*** Begin section ***

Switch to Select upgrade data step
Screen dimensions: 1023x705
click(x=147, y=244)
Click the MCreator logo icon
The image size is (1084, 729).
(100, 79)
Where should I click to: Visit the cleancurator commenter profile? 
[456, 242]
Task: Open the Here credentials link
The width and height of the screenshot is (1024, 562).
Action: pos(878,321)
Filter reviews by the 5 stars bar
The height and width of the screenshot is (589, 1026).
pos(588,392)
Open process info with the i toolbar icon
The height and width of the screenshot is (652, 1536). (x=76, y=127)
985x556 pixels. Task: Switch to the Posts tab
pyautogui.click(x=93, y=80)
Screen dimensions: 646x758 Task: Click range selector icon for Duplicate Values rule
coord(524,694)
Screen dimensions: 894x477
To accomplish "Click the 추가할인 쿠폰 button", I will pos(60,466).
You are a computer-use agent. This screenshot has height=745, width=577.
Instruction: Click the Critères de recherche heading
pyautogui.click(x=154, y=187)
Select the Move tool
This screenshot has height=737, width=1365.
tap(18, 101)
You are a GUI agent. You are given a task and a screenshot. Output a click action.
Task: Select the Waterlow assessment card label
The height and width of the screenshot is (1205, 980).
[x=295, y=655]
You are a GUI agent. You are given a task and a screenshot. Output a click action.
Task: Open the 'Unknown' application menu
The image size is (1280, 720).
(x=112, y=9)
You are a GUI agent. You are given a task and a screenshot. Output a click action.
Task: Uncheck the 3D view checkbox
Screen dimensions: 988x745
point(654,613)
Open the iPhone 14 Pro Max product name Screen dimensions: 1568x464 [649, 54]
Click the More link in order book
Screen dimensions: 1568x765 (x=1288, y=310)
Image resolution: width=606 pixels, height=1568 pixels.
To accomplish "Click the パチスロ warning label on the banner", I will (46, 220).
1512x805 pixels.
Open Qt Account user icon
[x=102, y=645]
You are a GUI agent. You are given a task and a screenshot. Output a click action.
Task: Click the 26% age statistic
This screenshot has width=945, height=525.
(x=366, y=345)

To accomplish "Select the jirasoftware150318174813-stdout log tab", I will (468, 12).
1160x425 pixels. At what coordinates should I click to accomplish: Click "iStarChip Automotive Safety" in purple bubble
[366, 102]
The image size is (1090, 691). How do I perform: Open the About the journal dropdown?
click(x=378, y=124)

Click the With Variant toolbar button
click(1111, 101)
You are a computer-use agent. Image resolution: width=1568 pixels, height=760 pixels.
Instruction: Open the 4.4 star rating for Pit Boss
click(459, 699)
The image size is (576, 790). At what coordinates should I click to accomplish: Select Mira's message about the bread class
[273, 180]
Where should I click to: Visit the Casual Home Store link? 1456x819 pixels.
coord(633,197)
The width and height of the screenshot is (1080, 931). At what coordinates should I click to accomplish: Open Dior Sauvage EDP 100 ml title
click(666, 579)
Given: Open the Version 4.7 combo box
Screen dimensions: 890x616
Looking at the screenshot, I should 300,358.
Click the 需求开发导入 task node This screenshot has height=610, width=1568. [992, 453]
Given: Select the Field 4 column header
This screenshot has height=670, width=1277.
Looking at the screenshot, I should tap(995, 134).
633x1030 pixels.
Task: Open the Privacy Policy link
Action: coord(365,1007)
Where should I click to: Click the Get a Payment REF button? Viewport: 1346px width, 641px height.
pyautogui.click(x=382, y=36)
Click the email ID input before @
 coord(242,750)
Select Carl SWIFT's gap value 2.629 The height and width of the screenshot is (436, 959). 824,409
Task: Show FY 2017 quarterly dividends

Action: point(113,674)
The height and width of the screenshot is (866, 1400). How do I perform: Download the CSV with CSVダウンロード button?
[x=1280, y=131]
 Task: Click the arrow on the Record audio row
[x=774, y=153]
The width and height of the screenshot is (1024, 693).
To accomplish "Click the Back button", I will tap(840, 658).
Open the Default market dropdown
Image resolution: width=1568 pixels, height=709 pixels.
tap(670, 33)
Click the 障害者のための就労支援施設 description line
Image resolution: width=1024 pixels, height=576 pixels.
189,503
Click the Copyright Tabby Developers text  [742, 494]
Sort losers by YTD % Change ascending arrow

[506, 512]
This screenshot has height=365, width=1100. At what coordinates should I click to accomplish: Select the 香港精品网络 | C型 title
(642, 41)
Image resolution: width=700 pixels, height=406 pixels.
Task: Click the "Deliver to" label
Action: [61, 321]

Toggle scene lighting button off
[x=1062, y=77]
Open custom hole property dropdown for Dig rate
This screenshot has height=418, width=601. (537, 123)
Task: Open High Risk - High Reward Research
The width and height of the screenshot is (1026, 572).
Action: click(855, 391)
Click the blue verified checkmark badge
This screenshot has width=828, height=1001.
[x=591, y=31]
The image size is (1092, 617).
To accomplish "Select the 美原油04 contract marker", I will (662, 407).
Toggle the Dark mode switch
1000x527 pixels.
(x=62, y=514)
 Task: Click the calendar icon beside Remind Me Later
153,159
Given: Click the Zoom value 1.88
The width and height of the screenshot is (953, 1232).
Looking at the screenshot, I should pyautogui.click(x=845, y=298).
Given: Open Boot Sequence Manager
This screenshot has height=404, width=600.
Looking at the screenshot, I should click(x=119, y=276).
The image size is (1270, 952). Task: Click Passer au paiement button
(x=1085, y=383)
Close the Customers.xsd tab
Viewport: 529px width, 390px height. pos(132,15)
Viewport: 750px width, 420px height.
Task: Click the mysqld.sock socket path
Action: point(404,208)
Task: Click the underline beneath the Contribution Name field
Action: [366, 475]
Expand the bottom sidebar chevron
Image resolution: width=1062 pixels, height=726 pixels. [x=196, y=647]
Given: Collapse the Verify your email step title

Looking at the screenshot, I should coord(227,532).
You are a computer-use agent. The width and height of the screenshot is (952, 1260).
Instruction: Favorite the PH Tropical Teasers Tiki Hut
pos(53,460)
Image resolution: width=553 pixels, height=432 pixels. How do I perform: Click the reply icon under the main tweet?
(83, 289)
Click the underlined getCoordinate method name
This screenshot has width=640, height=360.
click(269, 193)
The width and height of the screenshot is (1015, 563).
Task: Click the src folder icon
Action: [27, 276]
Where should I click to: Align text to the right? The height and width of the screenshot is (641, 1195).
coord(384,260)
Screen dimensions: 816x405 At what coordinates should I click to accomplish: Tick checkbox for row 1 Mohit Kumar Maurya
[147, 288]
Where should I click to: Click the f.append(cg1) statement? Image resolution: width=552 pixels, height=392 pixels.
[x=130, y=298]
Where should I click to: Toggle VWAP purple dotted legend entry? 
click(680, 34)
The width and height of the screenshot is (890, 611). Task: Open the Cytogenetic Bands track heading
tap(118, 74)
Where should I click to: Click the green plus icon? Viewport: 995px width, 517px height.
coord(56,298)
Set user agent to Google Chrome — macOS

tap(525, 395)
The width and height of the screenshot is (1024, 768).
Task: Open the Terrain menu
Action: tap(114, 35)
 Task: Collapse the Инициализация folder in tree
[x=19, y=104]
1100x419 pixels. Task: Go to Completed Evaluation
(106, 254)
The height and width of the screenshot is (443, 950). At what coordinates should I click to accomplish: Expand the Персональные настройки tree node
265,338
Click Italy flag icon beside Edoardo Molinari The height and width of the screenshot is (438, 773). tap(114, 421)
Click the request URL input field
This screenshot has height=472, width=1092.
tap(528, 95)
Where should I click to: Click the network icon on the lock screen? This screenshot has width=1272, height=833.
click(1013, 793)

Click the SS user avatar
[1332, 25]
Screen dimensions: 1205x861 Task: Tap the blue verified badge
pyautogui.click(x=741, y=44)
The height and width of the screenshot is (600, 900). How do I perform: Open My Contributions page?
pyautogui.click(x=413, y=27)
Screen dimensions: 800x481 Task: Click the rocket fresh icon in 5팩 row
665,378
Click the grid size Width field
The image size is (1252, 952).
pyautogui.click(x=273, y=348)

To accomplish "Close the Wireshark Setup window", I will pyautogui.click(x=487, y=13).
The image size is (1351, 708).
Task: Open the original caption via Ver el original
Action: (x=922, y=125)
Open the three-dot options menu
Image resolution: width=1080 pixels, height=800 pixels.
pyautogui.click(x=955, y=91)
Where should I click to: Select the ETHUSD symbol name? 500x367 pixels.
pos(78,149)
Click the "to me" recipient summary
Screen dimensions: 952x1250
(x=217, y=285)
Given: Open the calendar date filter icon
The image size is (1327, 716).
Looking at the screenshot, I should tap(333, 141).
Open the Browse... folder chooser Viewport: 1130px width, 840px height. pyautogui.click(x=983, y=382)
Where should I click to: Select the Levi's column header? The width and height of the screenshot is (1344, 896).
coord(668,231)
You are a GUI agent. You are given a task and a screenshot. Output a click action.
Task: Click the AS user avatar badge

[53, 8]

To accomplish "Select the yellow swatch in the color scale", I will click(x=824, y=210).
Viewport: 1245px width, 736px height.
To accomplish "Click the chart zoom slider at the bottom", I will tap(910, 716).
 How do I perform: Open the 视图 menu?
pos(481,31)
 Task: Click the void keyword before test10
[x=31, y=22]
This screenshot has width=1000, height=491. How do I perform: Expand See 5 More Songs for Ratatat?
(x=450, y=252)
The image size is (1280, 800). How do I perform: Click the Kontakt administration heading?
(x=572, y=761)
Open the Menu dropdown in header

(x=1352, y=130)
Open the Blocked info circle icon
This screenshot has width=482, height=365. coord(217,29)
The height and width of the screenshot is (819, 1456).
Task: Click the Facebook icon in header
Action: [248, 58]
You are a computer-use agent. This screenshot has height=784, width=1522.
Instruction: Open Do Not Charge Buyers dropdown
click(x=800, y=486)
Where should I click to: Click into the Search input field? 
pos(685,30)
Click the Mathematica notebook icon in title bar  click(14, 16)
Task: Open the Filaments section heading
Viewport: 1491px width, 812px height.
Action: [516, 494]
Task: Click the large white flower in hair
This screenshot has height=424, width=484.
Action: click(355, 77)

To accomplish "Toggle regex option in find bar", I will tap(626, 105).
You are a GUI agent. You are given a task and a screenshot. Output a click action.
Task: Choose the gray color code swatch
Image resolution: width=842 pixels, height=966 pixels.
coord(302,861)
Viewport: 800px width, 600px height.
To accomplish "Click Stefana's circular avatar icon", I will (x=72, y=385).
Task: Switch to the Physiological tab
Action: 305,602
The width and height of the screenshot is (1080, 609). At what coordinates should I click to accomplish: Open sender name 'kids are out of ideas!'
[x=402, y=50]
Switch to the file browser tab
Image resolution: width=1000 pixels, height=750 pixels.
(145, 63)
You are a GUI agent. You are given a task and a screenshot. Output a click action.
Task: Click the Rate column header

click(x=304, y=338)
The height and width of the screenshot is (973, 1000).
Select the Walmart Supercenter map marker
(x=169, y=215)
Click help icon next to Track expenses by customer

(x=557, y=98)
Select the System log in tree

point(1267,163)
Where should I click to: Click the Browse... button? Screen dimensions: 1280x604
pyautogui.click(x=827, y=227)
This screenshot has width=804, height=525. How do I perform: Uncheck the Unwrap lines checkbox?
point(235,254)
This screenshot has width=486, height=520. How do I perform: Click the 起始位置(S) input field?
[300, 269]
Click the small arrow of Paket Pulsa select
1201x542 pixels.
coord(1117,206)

*** End section ***

> [EXERCISE BRIEF] Print exactly the lines above from the one with "Given: Open Boot Sequence Manager" to the one with "Click the underlined", including both.

> [SOLUTION]
Given: Open Boot Sequence Manager
This screenshot has height=404, width=600.
Looking at the screenshot, I should click(x=119, y=276).
The image size is (1270, 952). Task: Click Passer au paiement button
(x=1085, y=383)
Close the Customers.xsd tab
Viewport: 529px width, 390px height. pos(132,15)
Viewport: 750px width, 420px height.
Task: Click the mysqld.sock socket path
Action: point(404,208)
Task: Click the underline beneath the Contribution Name field
Action: [366, 475]
Expand the bottom sidebar chevron
Image resolution: width=1062 pixels, height=726 pixels. [x=196, y=647]
Given: Collapse the Verify your email step title

Looking at the screenshot, I should coord(227,532).
You are a computer-use agent. The width and height of the screenshot is (952, 1260).
Instruction: Favorite the PH Tropical Teasers Tiki Hut
pos(53,460)
Image resolution: width=553 pixels, height=432 pixels. How do I perform: Click the reply icon under the main tweet?
(83, 289)
Click the underlined getCoordinate method name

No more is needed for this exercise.